Exercise goal: For the records below, print the lines from the line with "Enable the Automatic fan speed checkbox" through the line with "You are a computer-use" exactly as written; include both end lines and exclude the rest.

[Opening Dataset extract section]

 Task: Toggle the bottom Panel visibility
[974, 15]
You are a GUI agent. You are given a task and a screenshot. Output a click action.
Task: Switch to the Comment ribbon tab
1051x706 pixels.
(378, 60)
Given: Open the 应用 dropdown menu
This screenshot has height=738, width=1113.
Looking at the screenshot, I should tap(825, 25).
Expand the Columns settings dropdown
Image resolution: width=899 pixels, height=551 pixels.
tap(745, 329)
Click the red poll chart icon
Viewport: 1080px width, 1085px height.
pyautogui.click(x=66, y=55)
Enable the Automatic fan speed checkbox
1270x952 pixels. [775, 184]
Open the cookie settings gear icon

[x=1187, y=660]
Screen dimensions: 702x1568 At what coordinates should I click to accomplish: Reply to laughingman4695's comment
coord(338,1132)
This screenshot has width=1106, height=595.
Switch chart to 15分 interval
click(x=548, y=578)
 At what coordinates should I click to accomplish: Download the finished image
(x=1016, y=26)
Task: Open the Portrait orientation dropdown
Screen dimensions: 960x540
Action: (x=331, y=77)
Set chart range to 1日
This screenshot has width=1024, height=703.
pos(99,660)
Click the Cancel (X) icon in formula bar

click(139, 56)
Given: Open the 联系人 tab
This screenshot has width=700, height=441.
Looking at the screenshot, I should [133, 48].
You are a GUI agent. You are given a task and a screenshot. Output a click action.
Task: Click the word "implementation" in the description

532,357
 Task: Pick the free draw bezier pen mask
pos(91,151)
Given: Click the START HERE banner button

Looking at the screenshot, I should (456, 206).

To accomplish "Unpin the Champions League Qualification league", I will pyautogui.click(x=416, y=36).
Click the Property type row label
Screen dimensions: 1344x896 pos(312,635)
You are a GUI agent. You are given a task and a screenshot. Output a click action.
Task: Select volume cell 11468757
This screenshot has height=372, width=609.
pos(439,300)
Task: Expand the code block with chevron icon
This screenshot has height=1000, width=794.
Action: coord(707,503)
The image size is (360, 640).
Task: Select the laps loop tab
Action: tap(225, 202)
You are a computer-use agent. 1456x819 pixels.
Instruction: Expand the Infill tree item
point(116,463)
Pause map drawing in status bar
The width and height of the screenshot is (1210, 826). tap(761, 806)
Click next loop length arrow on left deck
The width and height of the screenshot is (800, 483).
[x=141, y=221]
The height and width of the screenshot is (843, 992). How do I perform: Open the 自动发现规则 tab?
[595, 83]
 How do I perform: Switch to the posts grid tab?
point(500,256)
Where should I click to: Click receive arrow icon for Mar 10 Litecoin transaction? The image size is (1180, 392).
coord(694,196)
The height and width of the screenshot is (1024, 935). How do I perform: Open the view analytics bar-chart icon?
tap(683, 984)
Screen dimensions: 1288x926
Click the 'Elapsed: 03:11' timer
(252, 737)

[Closing Dataset extract section]

Solution below:
Enable the Automatic fan speed checkbox
1270x952 pixels. [775, 184]
Open the cookie settings gear icon

[x=1187, y=660]
Screen dimensions: 702x1568 At what coordinates should I click to accomplish: Reply to laughingman4695's comment
coord(338,1132)
This screenshot has width=1106, height=595.
Switch chart to 15分 interval
click(x=548, y=578)
 At what coordinates should I click to accomplish: Download the finished image
(x=1016, y=26)
Task: Open the Portrait orientation dropdown
Screen dimensions: 960x540
Action: (x=331, y=77)
Set chart range to 1日
This screenshot has width=1024, height=703.
pos(99,660)
Click the Cancel (X) icon in formula bar

click(139, 56)
Given: Open the 联系人 tab
This screenshot has width=700, height=441.
Looking at the screenshot, I should [133, 48].
You are a GUI agent. You are given a task and a screenshot. Output a click action.
Task: Click the word "implementation" in the description

532,357
 Task: Pick the free draw bezier pen mask
pos(91,151)
Given: Click the START HERE banner button

Looking at the screenshot, I should (456, 206).

To accomplish "Unpin the Champions League Qualification league", I will pyautogui.click(x=416, y=36).
Click the Property type row label
Screen dimensions: 1344x896 pos(312,635)
You are a GUI agent. You are given a task and a screenshot. Output a click action.
Task: Select volume cell 11468757
This screenshot has height=372, width=609.
pos(439,300)
Task: Expand the code block with chevron icon
This screenshot has height=1000, width=794.
Action: coord(707,503)
The image size is (360, 640).
Task: Select the laps loop tab
Action: tap(225, 202)
You are a computer-use agent. 1456x819 pixels.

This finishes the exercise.